It's a question set for my daughter's lockdown work and I'm stumped! We see the differences between each term as 1, 2, 3, 4,etc (or should it be -1, 2,-3, 4 etc?) but we've no idea how to use that to generate an nth term expression.

We'd be so grateful for any help folk here might be able to provide.
 
inneedofmathshelp said:
Hi,
Given this sequence of numbers how does one find an expression for the nth term?

It's a question set for my daughter's lockdown work and I'm stumped! We see the differences between each term as 1, 2, 3, 4,etc (or should it be -1, 2,-3, 4 etc?) but we've no idea how to use that to generate an nth term expression.

We'd be so grateful for any help folk here might be able to provide.
Click to expand...
Pleas let us know:

Your daughter's grade-level and

the topic of the math-class being discussed now (or just prior to this problem) and

it will be better if your daughter could communicate with us directly.
 
Hi,

Dau is 13 and the topic being set is simply a challenge problem set as part of home study during lockdown and not part of any particular unit of study.

HTH
 
inneedofmathshelp said:
Given this sequence of numbers how does one find an expression for the nth term?

It's a question set for my daughter's lockdown work and I'm stumped! We see the differences between each term as 1, 2, 3, 4,etc (or should it be -1, 2,-3, 4 etc?) but we've no idea how to use that to generate an nth term expression.

We'd be so grateful for any help folk here might be able to provide.
Click to expand...
You have done well so far.

One hint that may help is that the answer may come in two parts, one for even n and one for odd n. Don't expect to have a single formula (at least not initially).

Of course, make sure you are doing as we try to do, guiding without doing too much for her.
 
Thanks, yes, she had worked out the sequence for even and for odd and the need for an expression for each alternate number in the sequence but has only seen other examples where the difference between each value works on each consecutive value in the sequence.

What might such an expression look like? I'm grateful for the pointers and seeing an alternative expression would be most helpful to aid her in applying something similar to the given sequence - i.e. no answer needed (I hope :) )

She had also wondered if it might be quadratic and the expression needed to look at the differences of differences (if I've explained that properly).
 
What did she work out? I want to start with that.

It is not quadratic. The sequence of odd terms is 2, 3, 4, 5, 6, and the sequence of even terms is 1, 0, -1, -2, -3. Each is linear.

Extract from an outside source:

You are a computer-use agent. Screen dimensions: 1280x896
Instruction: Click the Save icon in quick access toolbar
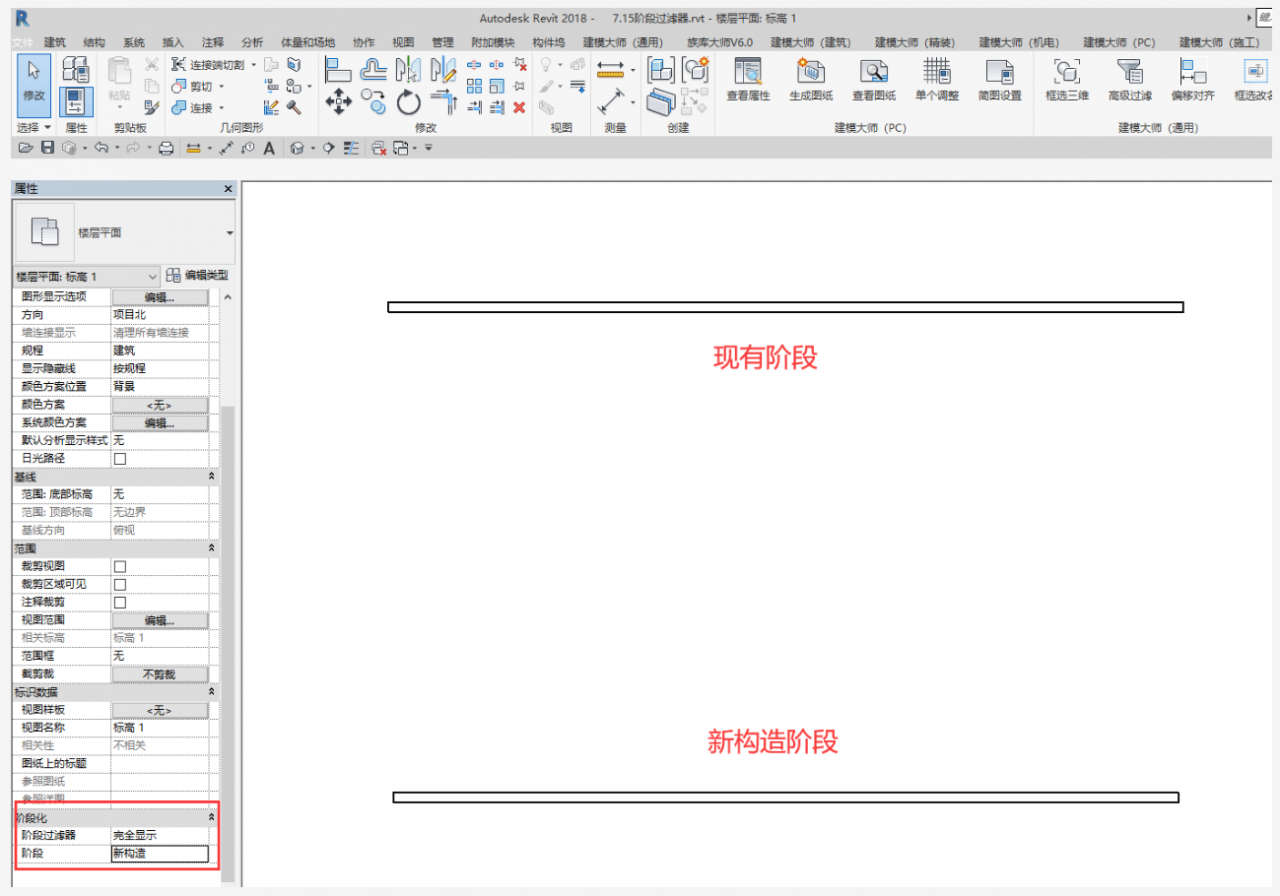(x=47, y=148)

There is no need to combine these two formulas into one!! I'd like to see the exact wording of the problem as given, to make sure I know what is required. But in general, piecewise function definitions are perfectly legal.
 
Hi,

Many thanks for taking the trouble to reply.

The original problem posed: "Given the sequence of 2,1,3,0,4,-1,5 ... (a) find the product of the 20th and 21st term (b) can you work out the nth term?"

She's answered (a) as -8 * 12 -> -96

For (b) she's seen the linear alternate sequence and is quite familiar with problems i.e. 3n+1 (4,7,10,13,16 ...), or -3n (-3,-6,-9,-12 ...) but this one seems to be of a different order with two linear sequences alternating ...?
 
inneedofmathshelp said:
The original problem posed: "Given the sequence of 2,1,3,0,4,-1,5 ... (a) find the product of the 20th and 21st term (b) can you work out the nth term?"

She's answered (a) as -8 * 12 -> -96

For (b) she's seen the linear alternate sequence and is quite familiar with problems i.e. 3n+1 (4,7,10,13,16 ...), or -3n (-3,-6,-9,-12 ...) but this one seems to be of a different order with two linear sequences alternating ...?
Click to expand...

Let's get into details.

The even terms are 1, 0, -1, -2, ..., so the kth even term is 2 - k. The 20th term is the 10th event term: 2-10 = -8.

The odd terms are 2, 3, 4, 5, ..., so the kth odd term is 1 + k. The 21st term is the 11th odd term: 1+11 = 12.

So he answer for (a) is correct.

The kth even term is the nth = 2k'th term, so k = n/2, and the nth term is 2 - n/2 = (4 - n)/2.

The kth odd term is the nth = 2k-1'th term, so k = (n+1)/2, and the nth term is 1 + (n+1)/2 = (n + 3)/2.

[MATH]a_n=\left\{\begin{matrix}\frac{4-n}{2} & n\text{ even}\\ \frac{n+3}{2} & n\text{ odd} \end{matrix}\right.[/MATH]​

That's the formula, as far as I'm concerned. You could combine those into one formula, with a little effort, but I don't think it's worth it. Such combined expressions are generally harder to use. In particular, the word "formula" isn't even used in the problem; you just have to have a way to work it out. (I do wish it were clearer how far you need to go, since good students are likely to try too hard, and feel unsuccessful!)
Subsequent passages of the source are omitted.